相続が発生し、民法第915条に規定されている3ヵ月の熟慮期間中であれば、相続人は、相続放棄をするか、限定承認をするかの意思の決定をすることができます。

札幌で相続の相談を受けていると、「限定承認」に関しても聞かれることがあります。はじめのうちは「相続放棄」を検討していた方が、限定承認についても検討し始めることがあるのです。

ここでは、限定承認について解説していきます。まず、限定承認とはどういった制度なのでしょうか。


限定承認についてもっと詳しく

民法によると、次のように規定されています。

参考:民法第922条
相続人は、相続によって得た財産の限度においてのみ被相続人の債務及び遺贈を弁済すべきことを留保して、相続の承認をすることができる。

つまり、限定承認をすると、たとえ被相続人の有していた債務が、財産よりも多かった場合でも、その財産を限度として債務を返済すればよく、相続人の個人財産から持ち出す必要はないということになります。

注意しなければいけないのは、あくまでも「債務は相続するが弁済の責任が限定される」ということです。債務は相続するけれども、相続人固有の財産では弁済する必要はない、という意味です。たとえば札幌市のAが死亡し、相続人がBだとします。Aの遺産は、札幌市北区の不動産(おおよそ3000万円くらいの価値)と借金3300万円がありました。Bが限定承認をすると、Bは3300万円の借金は背負うものの、札幌市北区の不動産の額までの返済義務しか背負わなくてすみます。B自身の資産では返済する必要はないのです。


限定承認が用いられる場面

限定承認が選択される場面としては、熟慮期間中に資産や債務を調査しきれなかった場合に、熟慮期間の延長を申し出て、それでもなお判明しない場合に限定承認をする、ということが考えられます。札幌で相続の相談を受けている中で、この「熟慮期間の伸長の申立て」が必要だと思われる事例はいくつもあります。

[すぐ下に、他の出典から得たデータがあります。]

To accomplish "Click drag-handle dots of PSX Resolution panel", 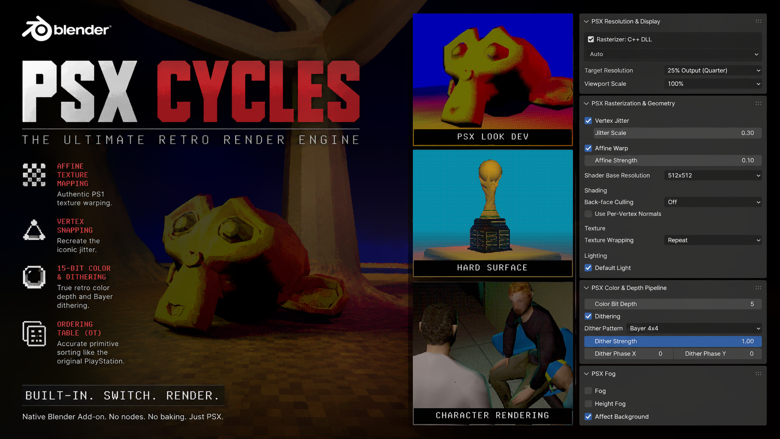I will coord(758,21).
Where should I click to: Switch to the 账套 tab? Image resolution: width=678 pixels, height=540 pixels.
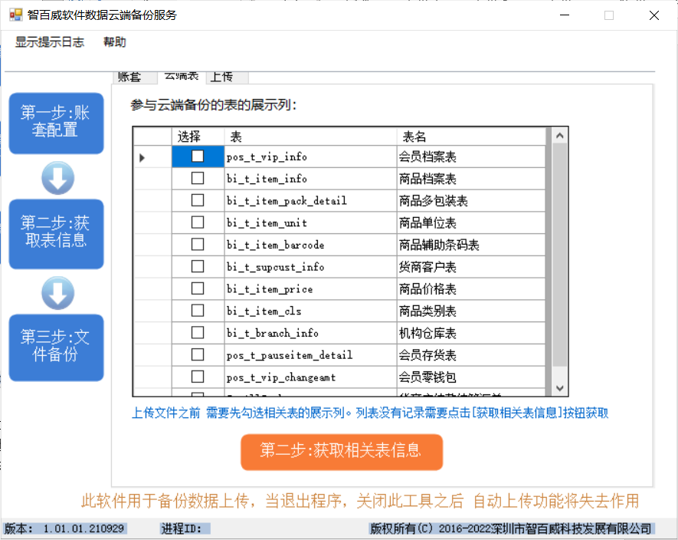129,77
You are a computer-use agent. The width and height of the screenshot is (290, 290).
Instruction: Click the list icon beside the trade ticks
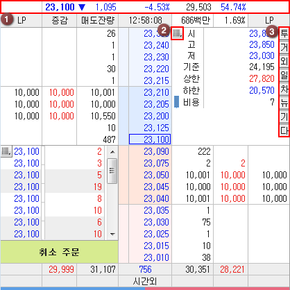[x=6, y=152]
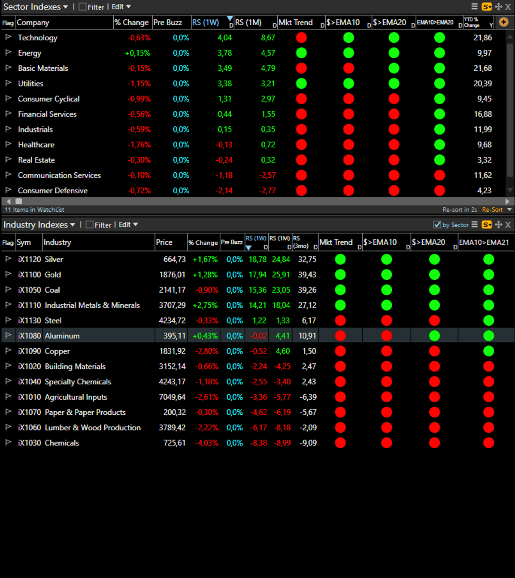Enable the Filter checkbox in Industry Indexes
This screenshot has height=578, width=515.
click(x=90, y=225)
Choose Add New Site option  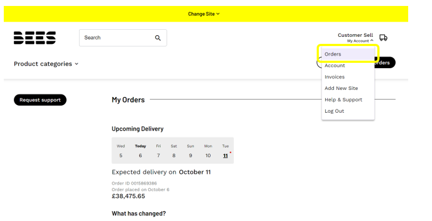click(x=341, y=88)
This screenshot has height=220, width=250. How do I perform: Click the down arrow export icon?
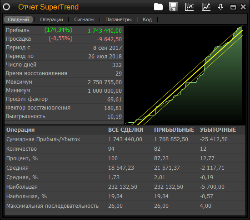[x=220, y=7]
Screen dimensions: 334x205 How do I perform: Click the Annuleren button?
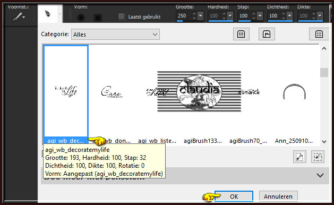click(278, 197)
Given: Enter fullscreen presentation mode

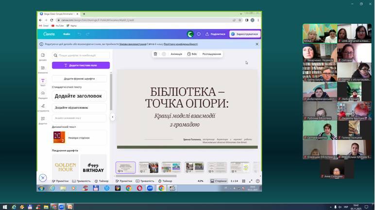Looking at the screenshot, I should [x=251, y=181].
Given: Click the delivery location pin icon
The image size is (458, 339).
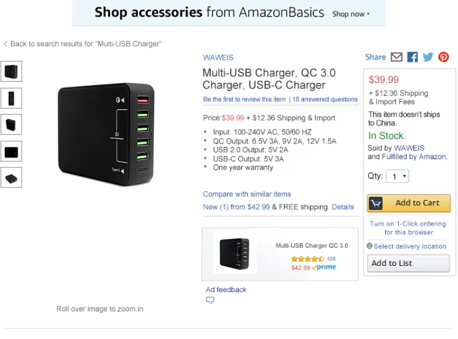Looking at the screenshot, I should 369,246.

熟慮期間を延ばして遺産調査を行い、債務が財産よりも多いと分かっていれば単純承認をすればいいですし、財産のほうが少いと分かっていれば相続放棄をすればよいためです(現に札幌市に事務所を構える当事務所には、熟慮期間の伸長申立てと相続放棄のご依頼がセットでなされることが多数ございます)。

このように、被相続人の過大な債務の返済義務から相続人を保護するための制度である限定承認ですが、デメリットもあります。


限定承認のデメリット~その1、方法の問題~

まずは限定承認を選択する際の方法です。

限定承認は、相続人が数人いるときは、相続人全員が共同してしなければならず(民法第923条)、共同相続人のうち一人でも単純承認をすれば、他の相続人は限定承認できなくなってしまいます。たとえば札幌のAが死亡した場合に、相続人がBのみならずCもいるとしましょう。この場合、BとCの両名で限定承認をしなければいけないのです。

一方、相続放棄をした場合は、その者は初めから相続人でなかったとみなされるため(民法第939条)、その他の相続人全員で限定承認することが可能です。


限定承認のデメリット~その2、みなし譲渡税の問題~

次に、限定承認をすると、みなし譲渡所得税が発生して、納税の必要性が出てくることです。

限定承認をした場合、相続が開始した時点で、被相続人が相続人に対してすべての資産を譲渡したこととみなされ、被相続人に対して譲渡所得税が課されます。

この譲渡所得税は被相続人の債務となり、確定申告などの手続きを経て、最終的に被相続人の財産から差し引かれることとなり、限定承認のメリットを薄れさせる要因です。


限定承認のデメリット~その3、手続後も大変~

また、限定承認後の手続きが煩雑であることが挙げられます。

民法第927条により、限定承認者は、すべての相続債権者及び受遺者に対して、限定承認をしたことと、一定の期間内にその請求の申出をすべき旨の公告と、知れている者に対しては直接催告をしなくてはなりません。

また、相続財産を競売換価し、その中からそれぞれの割合に応じて弁済していかなければならないので、限定承認者にとって、かなりの負担となります。

以上のように、限定承認にはメリットとデメリットが混在するため、実際に限定承認を利用するケースは単純承認や相続放棄に比べて多くはないのが実情なのです。